Requisitos do exercício -
(a) Responda às perguntas abaixo com base no texto sobre a Súmula 231:
(i) Desde que ano o STJ adota a tese de que as atenuantes não podem baixar a pena abaixo do mínimo legal?
(ii) Qual é o número do REsp que pode levar a 3ª Seção a revogar a súmula?
(iii) Em que revista saiu o artigo do Professor Franklin Roger Alves da Silva?
(b) Transcreva do texto sobre a Súmula 231, sem mudar nada, o trecho que começa em "Desta vez, e" e termina em "Defensoria Pública Estadual.".

Trecho do documento -
>>

Súmula 231/STJ: o início do fim

Campo Grande, 20 de junho de 2024

Por: Luciano Albuquerque Silva

DENTRO
Advogado Luciano Albuquerque Silva

O Superior Tribunal de Justiça pode estar prestes a promover o próximo grande overrruling na jurisprudência penal brasileira. Os dois últimos, a meu ver, trataram do reconhecimento fotográfico (HC 598.886/SC) e do ingresso ilegal no domicílio do morador (HC 598.051/SP), ambos de relatoria do Min. Rogério Schietti.

Desta vez, e sob relatoria do mesmo Ministro, a 3ª Seção poderá revogar o enunciado da Súmula 231 do STJ a partir de um REsp sul-mato-grossense, o 1.869.764/MS, de autoria da Defensoria Pública Estadual.

A discussão reside na impossibilidade de reduzir a pena abaixo do mínimo legal quando verificada a incidência de circunstâncias atenuantes, tese adotada pelo STJ desde 1999. Todavia, em que pese este entendimento tenha perdurado um bom tempo e esteja sendo revisitado somente agora em 2024, parte da doutrina sempre advogou no sentido contrário, já que a própria redação legal prevê que as atenuantes elencadas no art. 65 do Código Penal “sempre” deverão atenuar a pena[2].

Não bastasse esta imposição claríssima — que já explica a ausência de previsão no sentido oposto —, não existe no ordenamento jurídico brasileiro, sobretudo na análise dos artigos 59 e 65 do Código Penal, qualquer proibição para que o juiz reduza a pena abaixo do mínimo inicialmente estabelecido, fato que configura evidente violação ao princípio da legalidade[3].

Para além da mencionada violação, desconsiderar circunstâncias fáticas do caso em concreto que dão direito à uma pena menor para o acusado implica na inobservância do princípio da individualização das penas (art. 5º, XLVI, da CF), já que por conta da vedação estabelecida na Súmula 231, na prática, réus que são condenados pelo mesmo delito acabam recebendo penas similares mesmo estando em situações distintas[4].

Em exemplo trazido pelo Professor Franklin Roger Alves da Silva em um artigo publicado na Revista Conjur[5], basta imaginar o caso em que dois indivíduos praticaram juntos determinado crime e um deles, no momento dos fatos, tinha 20 anos de idade e decidiu confessar. O outro, por sua vez, é maior de 21 anos e ficou em silêncio na delegacia e quando ouvido em juízo.

<<

Material de origem -
>>

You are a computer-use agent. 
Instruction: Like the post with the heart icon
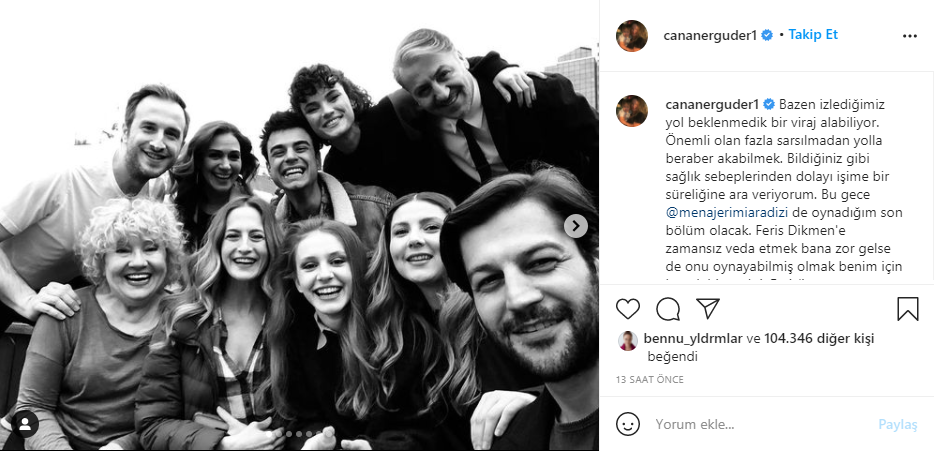(628, 308)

<<

Os resultados -
(a)
(i) Desde 1999.
(ii) REsp 1.869.764/MS.
(iii) Na Revista Conjur.

(b)
Desta vez, e sob relatoria do mesmo Ministro, a 3ª Seção poderá revogar o enunciado da Súmula 231 do STJ a partir de um REsp sul-mato-grossense, o 1.869.764/MS, de autoria da Defensoria Pública Estadual.